◆ **Instructions to follow**: The response must be the exact lines from the line holding "Screen dimensions: 1568x580" through the end of the entries, with no pictures and nothing else.

◆ **Information provided**:

======

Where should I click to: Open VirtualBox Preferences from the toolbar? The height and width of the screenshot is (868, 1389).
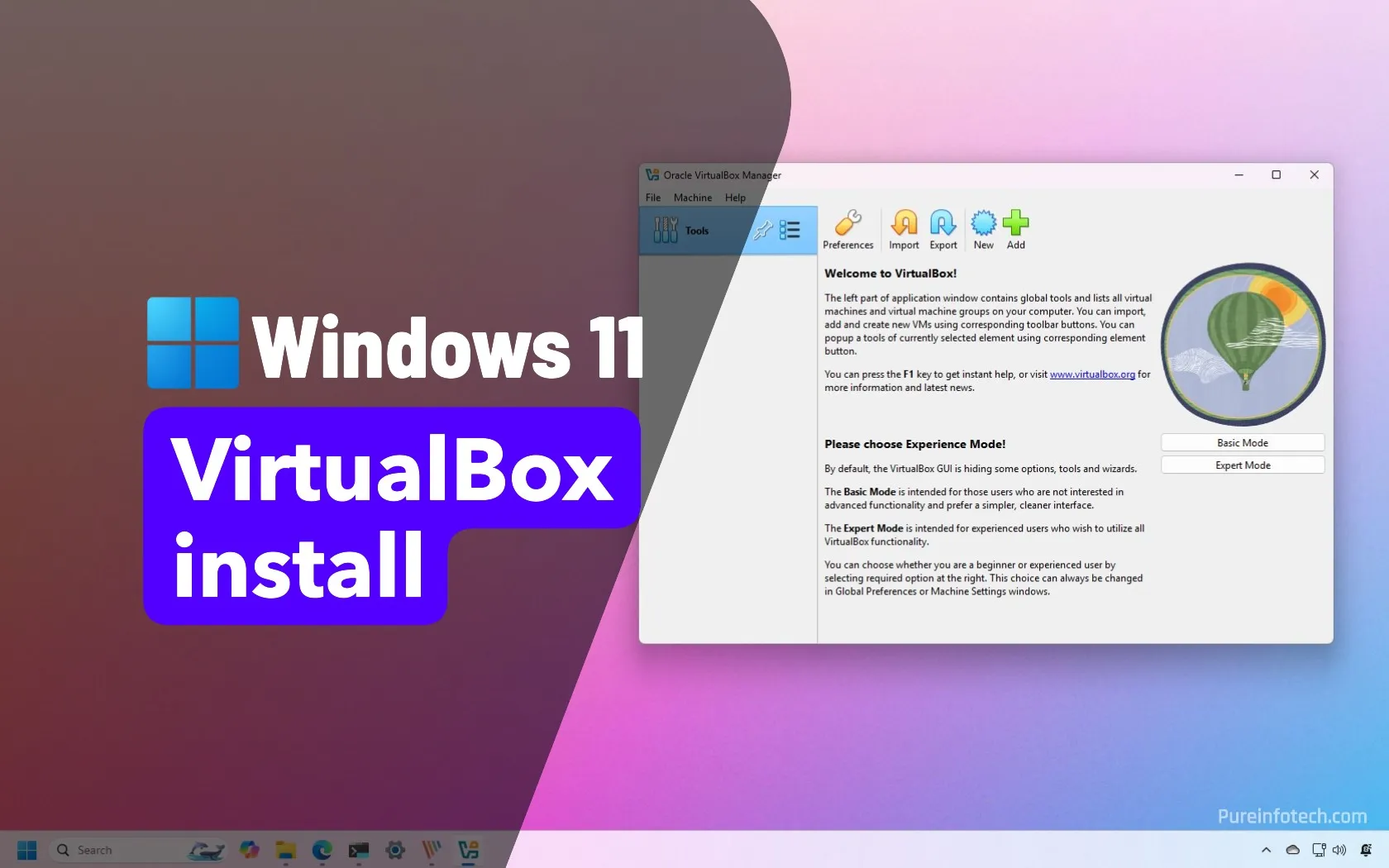click(x=848, y=230)
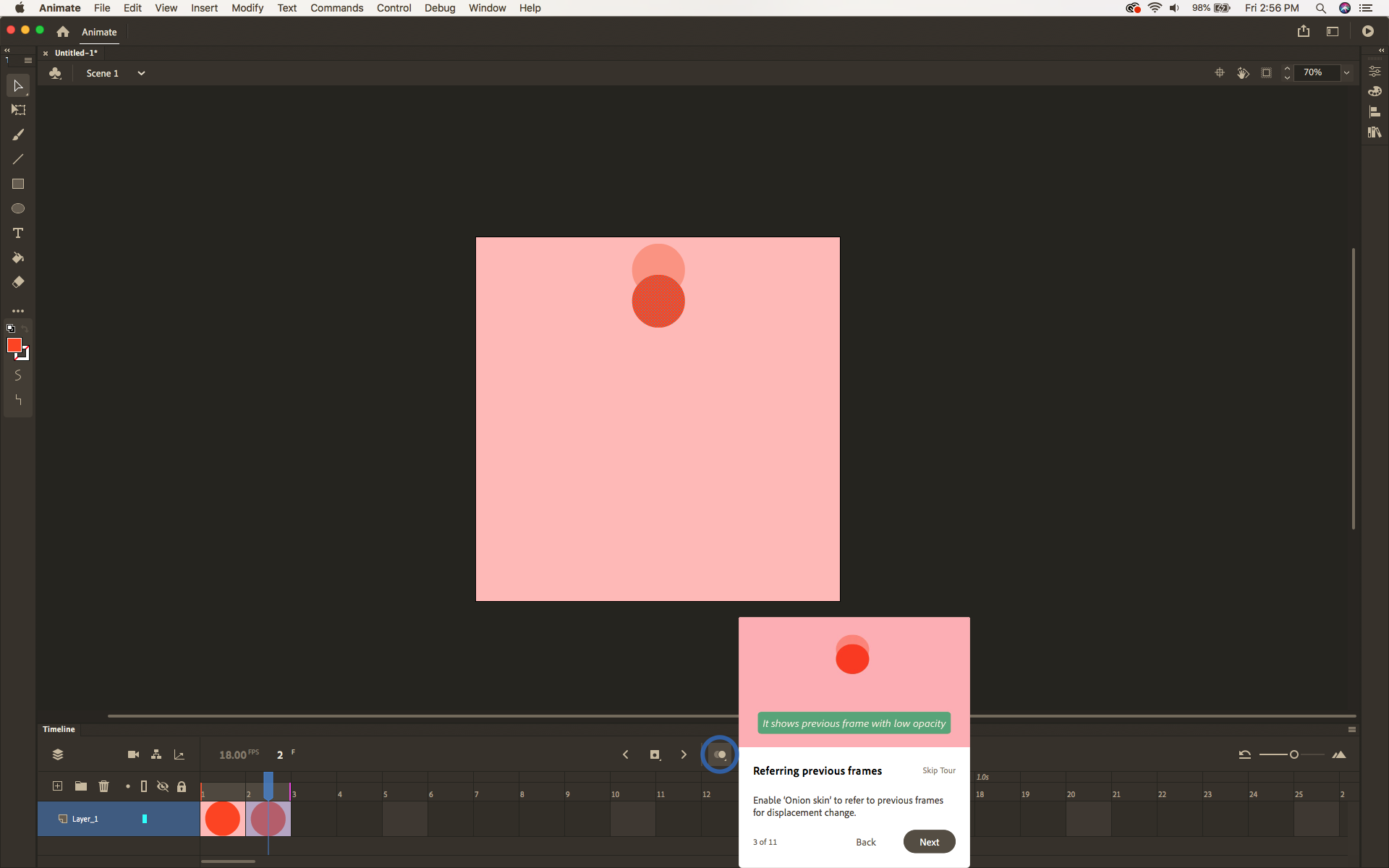Click the Delete layer trash icon
Viewport: 1389px width, 868px height.
pyautogui.click(x=104, y=786)
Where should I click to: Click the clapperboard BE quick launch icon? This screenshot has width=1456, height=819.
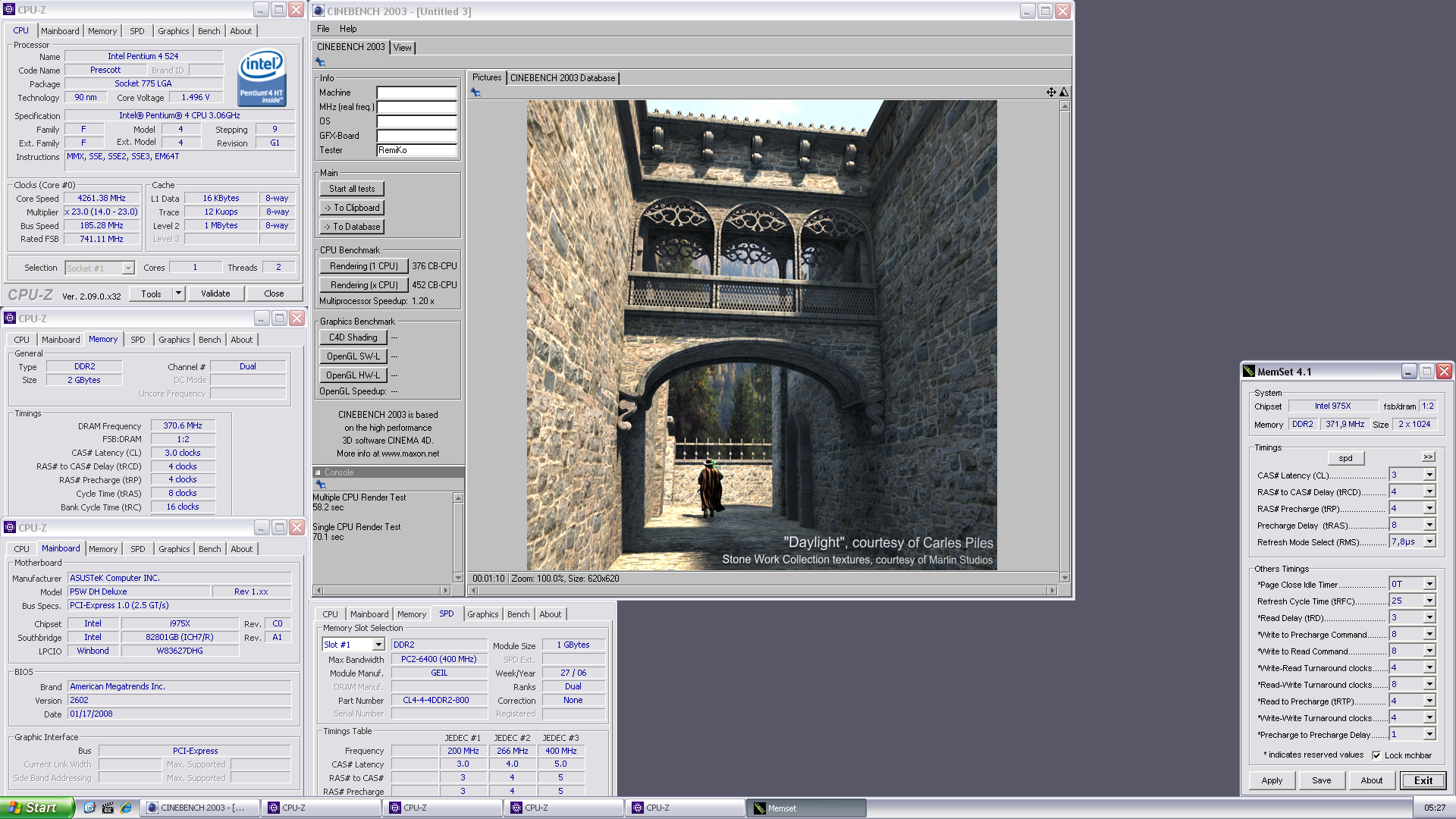pos(108,808)
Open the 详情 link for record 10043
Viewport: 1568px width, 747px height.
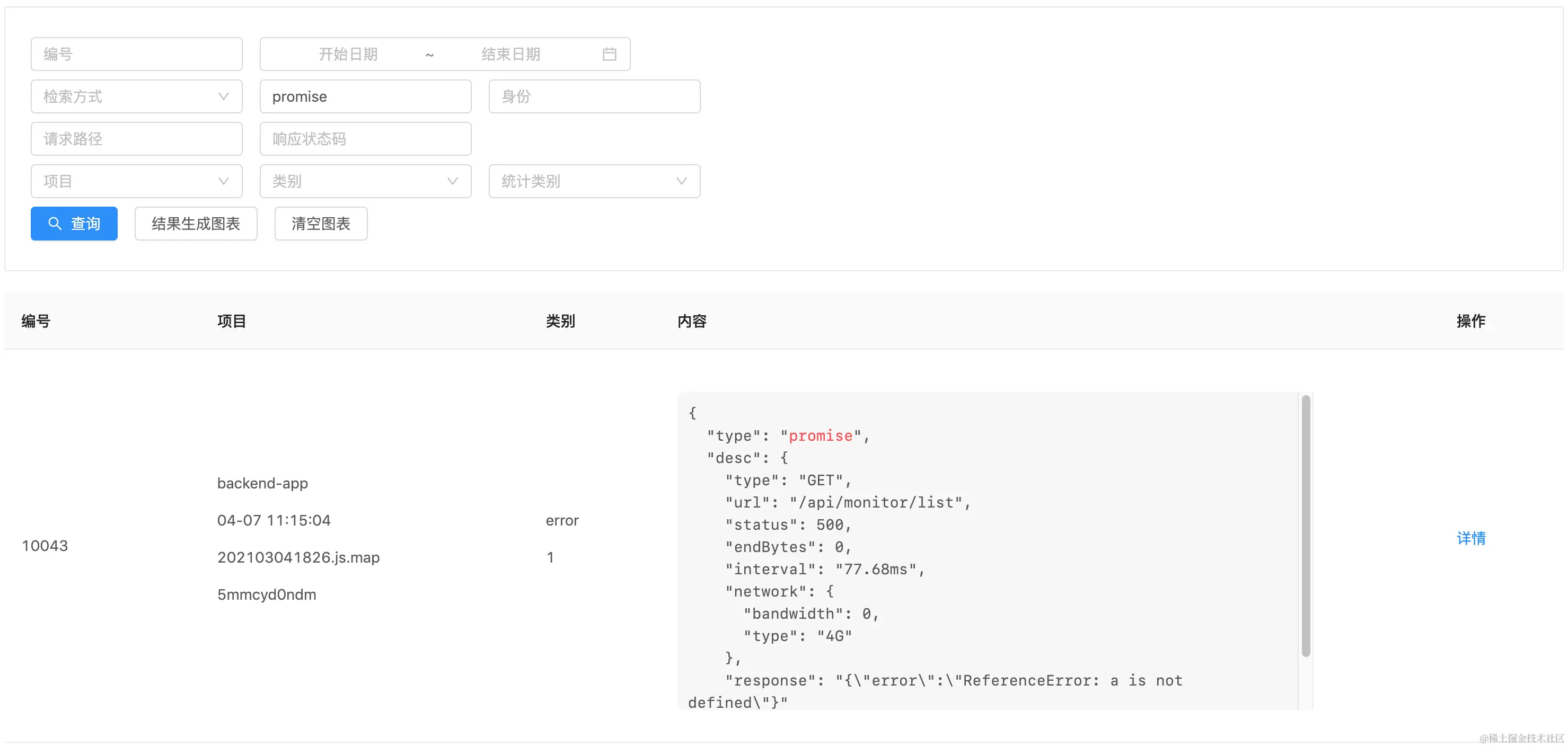coord(1470,538)
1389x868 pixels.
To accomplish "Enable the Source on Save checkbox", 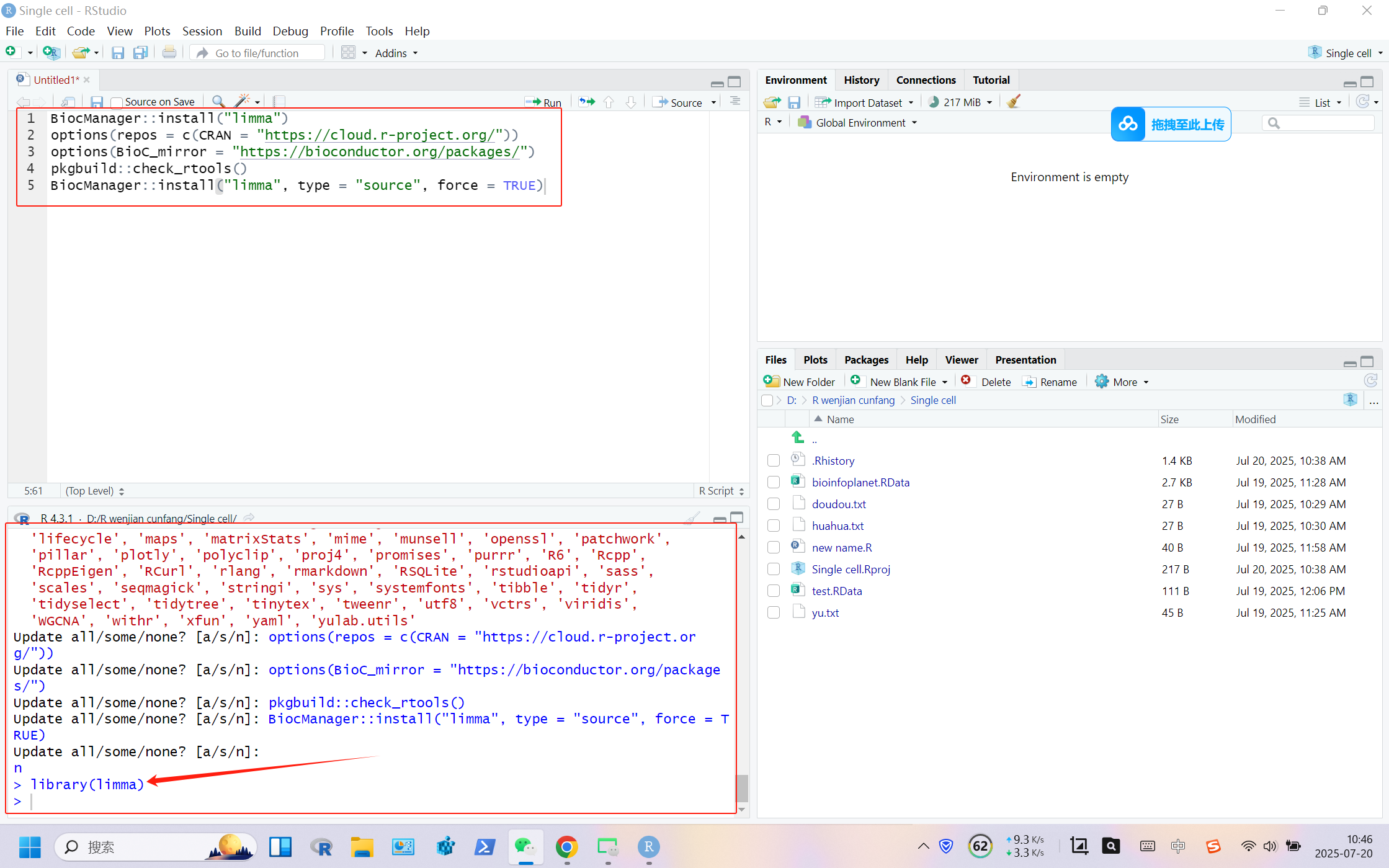I will 117,102.
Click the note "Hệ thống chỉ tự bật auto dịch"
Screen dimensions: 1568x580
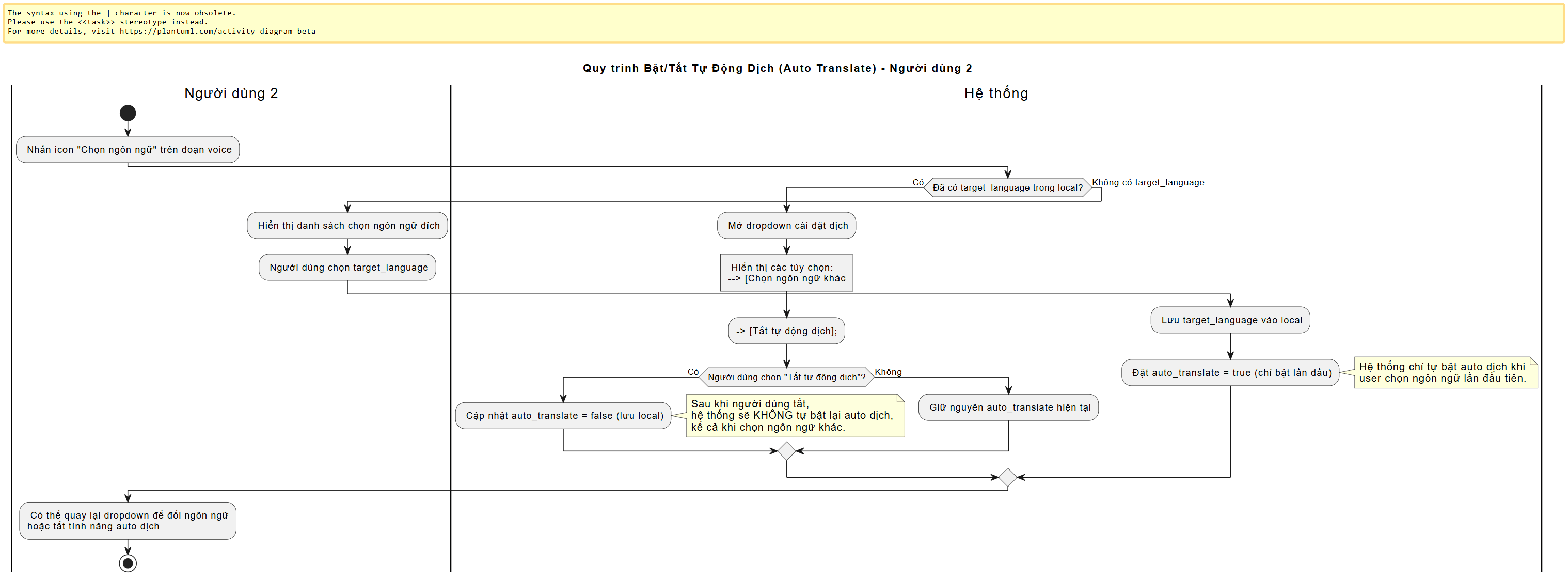coord(1446,373)
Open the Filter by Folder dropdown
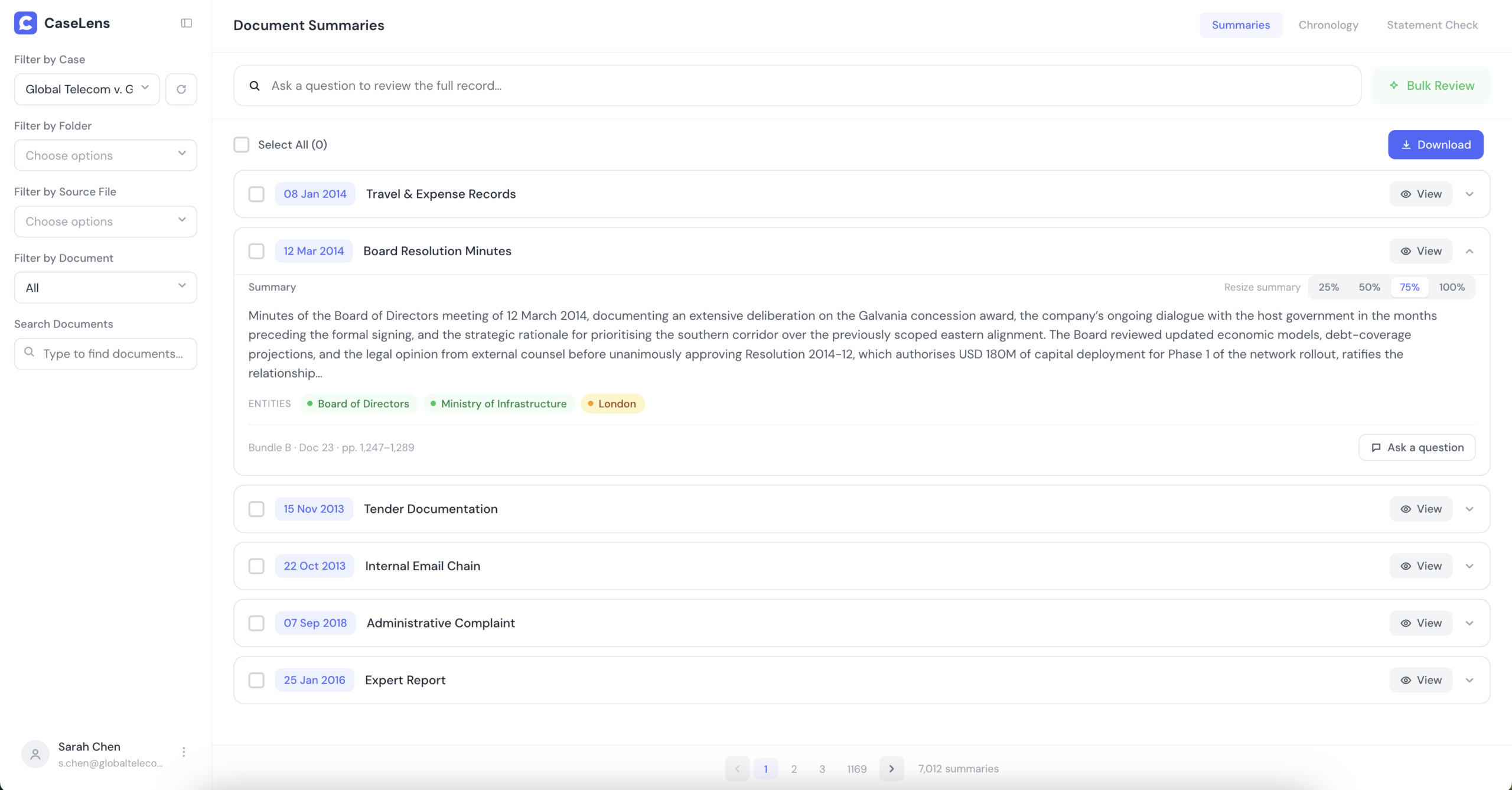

======

◆ **Exercise answer**:
Screen dimensions: 1568x580
coord(1446,373)
Open the Filter by Folder dropdown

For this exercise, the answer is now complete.